OBJECTIVE: Pick out every line in the records below that contains the string "coordinates", and copy each one in full. Case counts.

Pointing records for text and elements:

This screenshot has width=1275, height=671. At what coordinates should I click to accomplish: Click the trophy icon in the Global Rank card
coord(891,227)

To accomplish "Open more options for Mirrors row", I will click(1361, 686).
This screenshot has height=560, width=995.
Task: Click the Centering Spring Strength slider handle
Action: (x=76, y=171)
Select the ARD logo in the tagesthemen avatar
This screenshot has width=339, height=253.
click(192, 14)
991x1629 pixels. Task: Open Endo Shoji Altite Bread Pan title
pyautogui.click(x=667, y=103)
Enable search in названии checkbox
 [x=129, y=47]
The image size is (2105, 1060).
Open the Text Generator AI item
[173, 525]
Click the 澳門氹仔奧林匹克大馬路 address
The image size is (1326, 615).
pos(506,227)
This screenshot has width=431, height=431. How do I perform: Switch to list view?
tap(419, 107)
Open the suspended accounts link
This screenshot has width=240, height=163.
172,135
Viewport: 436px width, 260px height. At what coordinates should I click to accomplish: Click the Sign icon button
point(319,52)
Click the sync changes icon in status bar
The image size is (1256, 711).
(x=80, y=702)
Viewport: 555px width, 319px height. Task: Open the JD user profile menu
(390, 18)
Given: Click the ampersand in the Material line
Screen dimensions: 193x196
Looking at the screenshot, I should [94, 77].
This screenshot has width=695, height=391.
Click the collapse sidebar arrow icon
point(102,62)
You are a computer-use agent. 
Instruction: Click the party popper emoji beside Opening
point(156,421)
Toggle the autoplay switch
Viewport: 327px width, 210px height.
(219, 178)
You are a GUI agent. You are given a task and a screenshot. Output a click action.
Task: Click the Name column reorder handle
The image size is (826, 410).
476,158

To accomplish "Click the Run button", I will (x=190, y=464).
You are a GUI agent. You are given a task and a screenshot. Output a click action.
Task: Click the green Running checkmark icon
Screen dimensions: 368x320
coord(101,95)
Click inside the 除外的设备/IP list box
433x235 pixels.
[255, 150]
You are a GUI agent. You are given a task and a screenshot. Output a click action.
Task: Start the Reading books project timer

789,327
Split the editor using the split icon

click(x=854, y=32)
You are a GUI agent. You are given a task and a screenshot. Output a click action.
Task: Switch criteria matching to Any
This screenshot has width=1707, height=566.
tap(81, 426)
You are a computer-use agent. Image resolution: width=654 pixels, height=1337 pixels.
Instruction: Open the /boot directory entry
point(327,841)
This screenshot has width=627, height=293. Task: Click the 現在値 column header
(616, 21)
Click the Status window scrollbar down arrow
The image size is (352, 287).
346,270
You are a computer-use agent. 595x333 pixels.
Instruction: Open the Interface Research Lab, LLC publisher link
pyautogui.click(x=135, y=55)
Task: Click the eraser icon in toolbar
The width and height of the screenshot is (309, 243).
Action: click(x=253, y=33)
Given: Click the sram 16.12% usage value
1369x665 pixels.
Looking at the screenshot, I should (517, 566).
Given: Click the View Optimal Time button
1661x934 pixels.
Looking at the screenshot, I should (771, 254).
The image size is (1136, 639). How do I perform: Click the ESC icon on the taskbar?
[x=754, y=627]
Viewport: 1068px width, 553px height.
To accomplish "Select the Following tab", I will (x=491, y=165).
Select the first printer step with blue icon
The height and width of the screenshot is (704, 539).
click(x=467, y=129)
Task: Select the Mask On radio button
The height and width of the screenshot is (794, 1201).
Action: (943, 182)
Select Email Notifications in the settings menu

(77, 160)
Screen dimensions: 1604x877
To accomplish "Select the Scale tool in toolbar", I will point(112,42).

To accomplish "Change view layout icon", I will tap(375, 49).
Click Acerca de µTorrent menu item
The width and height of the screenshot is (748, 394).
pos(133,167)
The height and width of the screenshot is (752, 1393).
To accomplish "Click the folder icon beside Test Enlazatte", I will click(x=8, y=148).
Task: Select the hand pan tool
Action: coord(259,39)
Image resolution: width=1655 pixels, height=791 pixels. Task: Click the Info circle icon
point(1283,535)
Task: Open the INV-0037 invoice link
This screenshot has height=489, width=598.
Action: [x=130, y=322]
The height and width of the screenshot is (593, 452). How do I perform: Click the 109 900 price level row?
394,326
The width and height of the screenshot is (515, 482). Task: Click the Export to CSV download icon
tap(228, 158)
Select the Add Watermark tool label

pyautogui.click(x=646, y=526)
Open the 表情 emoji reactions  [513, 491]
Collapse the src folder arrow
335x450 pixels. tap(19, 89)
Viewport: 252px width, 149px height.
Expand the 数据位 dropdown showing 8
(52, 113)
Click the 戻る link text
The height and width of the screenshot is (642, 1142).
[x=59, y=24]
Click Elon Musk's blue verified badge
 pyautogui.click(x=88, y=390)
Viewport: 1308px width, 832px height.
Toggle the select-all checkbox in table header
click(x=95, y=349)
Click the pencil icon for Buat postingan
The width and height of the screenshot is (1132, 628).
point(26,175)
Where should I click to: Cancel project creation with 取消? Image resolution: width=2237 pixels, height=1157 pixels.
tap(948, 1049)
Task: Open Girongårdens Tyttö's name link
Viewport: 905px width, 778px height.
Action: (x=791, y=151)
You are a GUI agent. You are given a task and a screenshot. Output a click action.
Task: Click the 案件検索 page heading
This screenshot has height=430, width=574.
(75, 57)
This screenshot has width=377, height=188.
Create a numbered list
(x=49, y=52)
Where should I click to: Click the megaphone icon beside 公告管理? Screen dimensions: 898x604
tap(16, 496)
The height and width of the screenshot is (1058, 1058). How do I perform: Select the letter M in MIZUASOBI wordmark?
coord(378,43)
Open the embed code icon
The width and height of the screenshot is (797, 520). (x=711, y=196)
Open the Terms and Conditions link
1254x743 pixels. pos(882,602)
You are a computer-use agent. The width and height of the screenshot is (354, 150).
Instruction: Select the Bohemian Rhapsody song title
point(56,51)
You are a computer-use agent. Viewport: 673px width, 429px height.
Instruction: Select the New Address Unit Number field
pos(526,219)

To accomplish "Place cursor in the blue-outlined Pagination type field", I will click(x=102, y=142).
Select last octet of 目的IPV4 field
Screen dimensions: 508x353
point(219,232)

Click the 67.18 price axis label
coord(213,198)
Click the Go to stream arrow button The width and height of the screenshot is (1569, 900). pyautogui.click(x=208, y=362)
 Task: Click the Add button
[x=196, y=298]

EXERCISE RESPONSE:
This screenshot has width=1275, height=671. At what coordinates should I click to accomplish: Click the trophy icon in the Global Rank card
Viewport: 436px width, 260px height. At what coordinates should I click to accomplish: Click the Sign icon button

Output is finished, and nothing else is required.